Aspectos técnicos y modelos disponibles
Normativa aplicable
Los RIA presentados se han diseñado y verificado teniendo en cuenta la normativa europea aplicable a los sistemas de manguera fija. La norma EN 671 — Fixed firefighting systems: Hose systems se estructura en varias partes: EN 671-1, que trata específicamente de los carretes con manguera semirrígida; EN 671-2, que cubre sistemas con manguera plana (lay-flat); y EN 671-3, que establece las recomendaciones de mantenimiento para carretes y sistemas de manguera.
Además, las mangueras semirrígidas utilizadas en estos equipos deben ajustarse a los requisitos y ensayos especificados en EN 694.
A nivel nacional, en Francia existe la norma NF S 62-201, que define reglas prácticas de diseño, instalación, recepción y mantenimiento para los Robinets d’Incendie Armés (RIA) y que complementa las exigencias europeas en proyectos y entornos que lo requieren.
Cumplir estas normas garantiza no sólo conformidad técnica, sino también aceptación en mercados regulados y la trazabilidad y registros necesarios para inspección y mantenimiento. CEN-CENELEC
Los cuatro modelos
Cada uno de los cuatro modelos desarrollados está adaptado a escenarios específicos con variaciones en lanza, giro, tipo de montaje y prestaciones:
-
Modelo KL-100019: RIA con dispositivo de producción de espuma integrado, pensado para situaciones donde lo primero que se necesita es capacidad de espuma sin necesidad de accesorios externos.
-
Modelo KL-100021: Carrete giratorio y pivotante con lanza Attack 100 Pro D200, ideal para aplicaciones donde se requiere rotación y mayor flexibilidad direccional.
-
Modelo KL-100022: Similar al anterior, pero con lanza rotativa a 45° tipo Attack 100 Pro A210, pensado para zonas con obstáculos o geometrías no lineales.
-
Modelo KL-100023: Variante con lanza Attack 100 Pro A210 SUP, combinada con manguera DN 25, optimizada para exigencias superiores de presión, durabilidad y cobertura.
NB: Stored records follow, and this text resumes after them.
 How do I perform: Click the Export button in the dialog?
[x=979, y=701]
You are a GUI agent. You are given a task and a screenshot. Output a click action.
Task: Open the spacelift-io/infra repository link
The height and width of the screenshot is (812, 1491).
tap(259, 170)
Los materiales, tratamientos y cálculos hidráulicos han sido dimensionados para ofrecer desempeño confiable incluso en condiciones exigentes: presiones nominales comunes de hasta ~1,2 MPa, flujos adecuados, resistencia a corrosión y mecanismos de giro robustos.
Aplicaciones recomendadas
Estos sistemas son especialmente adecuados para:
-
Navieras, plataformas offshore y puertos, donde la protección frente a derrames y focos de fuego ligeros debe ser inmediata.
-
Industrias químicas y petrolíferas, donde los líquidos inflamables están presentes y la capacidad de espuma es un gran plus.
-
Aeropuertos, hangares y zonas técnicas, donde un fuego incipiente debe ser atacado antes de propagarse.
-
Infraestructura crítica, bases militares o instalaciones remotas, donde disponer de un equipo confiable y autónomo es vital.
Mantenimiento y recomendaciones operativas
Para asegurar que estos sistemas estén siempre operativos, es indispensable seguir un programa de mantenimiento riguroso:
-
Inspección visual periódica: verificar integridad de la estructura, giro libre del carrete, ausencia de corrosión o deformaciones.
-
Pruebas funcionales anuales: desplegar la manguera, abrir válvula, comprobar caudal, presión y operación de la lanza bajo condiciones reales.
-
Pruebas a presión (cada 5 años o según normativa aplicable): asegurar que la unidad resiste su presión máxima de diseño sin fugas ni deformaciones.
-
Limpieza interna del dispositivo de espuma y la lanza, para evitar acumulaciones o bloqueos por restos del concentrado.
-
Registro documentado de todas las pruebas, tal como exigen normas de mantenimiento (por ejemplo, EN 671-3 para mantenimiento de sistemas fijos).